[Stored records]
*-*-*

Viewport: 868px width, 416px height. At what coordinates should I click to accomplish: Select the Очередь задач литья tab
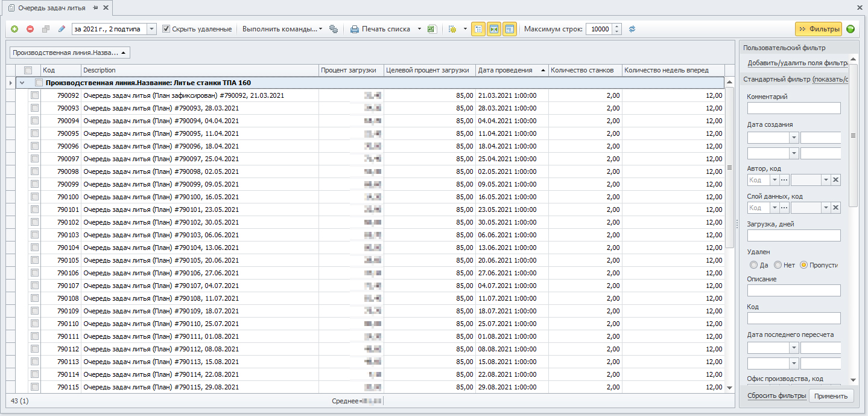point(51,8)
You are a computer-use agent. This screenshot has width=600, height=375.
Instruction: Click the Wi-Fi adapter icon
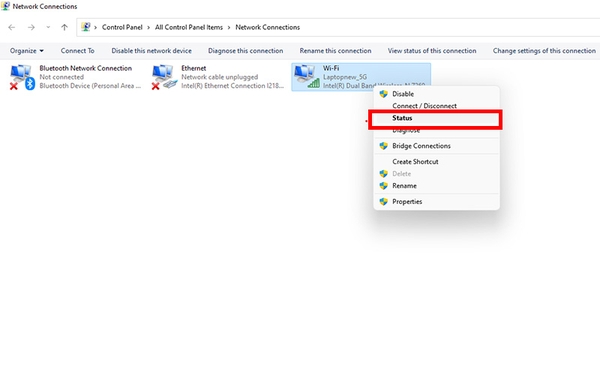tap(307, 76)
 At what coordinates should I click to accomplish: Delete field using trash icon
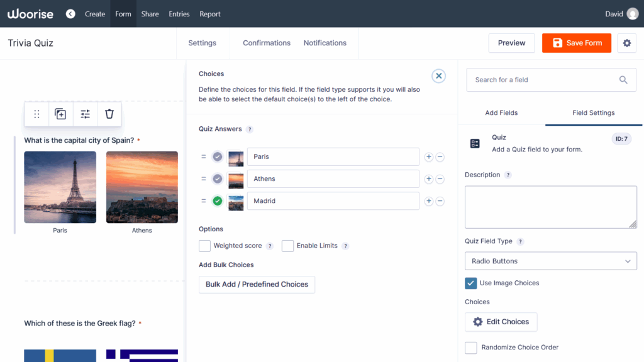109,114
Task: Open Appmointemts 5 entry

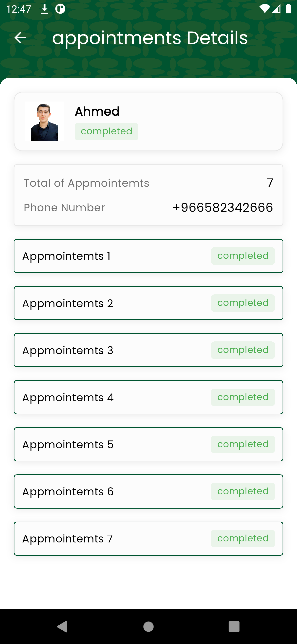Action: pos(148,444)
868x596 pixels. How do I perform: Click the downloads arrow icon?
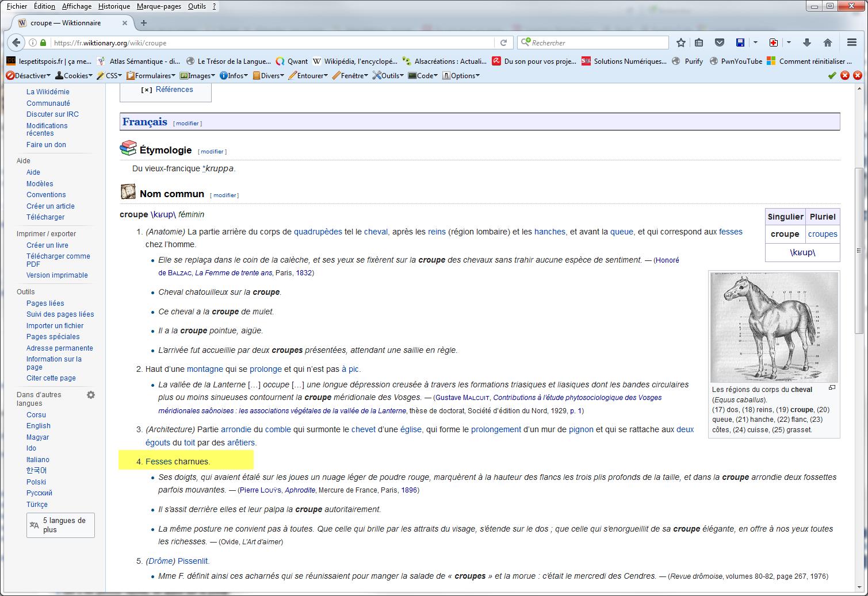point(806,43)
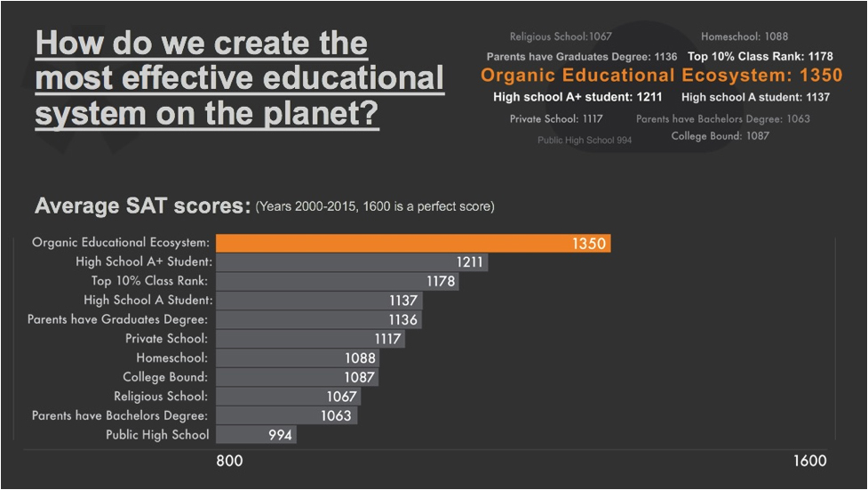
Task: Click orange 'Organic Educational Ecosystem: 1350' in word cloud
Action: [661, 76]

*-*-*

■ Your goal
Output the whole of the data, unchanged; keep the pictures out.

■ Response
Viewport: 868px width, 416px height. At what coordinates should I click to accomplish: Select the Очередь задач литья tab
point(51,8)
You are a computer-use agent. This screenshot has width=600, height=375.
Instruction: Click the Wi-Fi adapter icon
tap(307, 76)
 At what coordinates should I click to accomplish: Delete field using trash icon
109,114
Task: Open Appmointemts 5 entry

Action: pos(148,444)
868x596 pixels. How do I perform: Click the downloads arrow icon?
point(806,43)
Task: Click orange 'Organic Educational Ecosystem: 1350' in word cloud
Action: [661, 76]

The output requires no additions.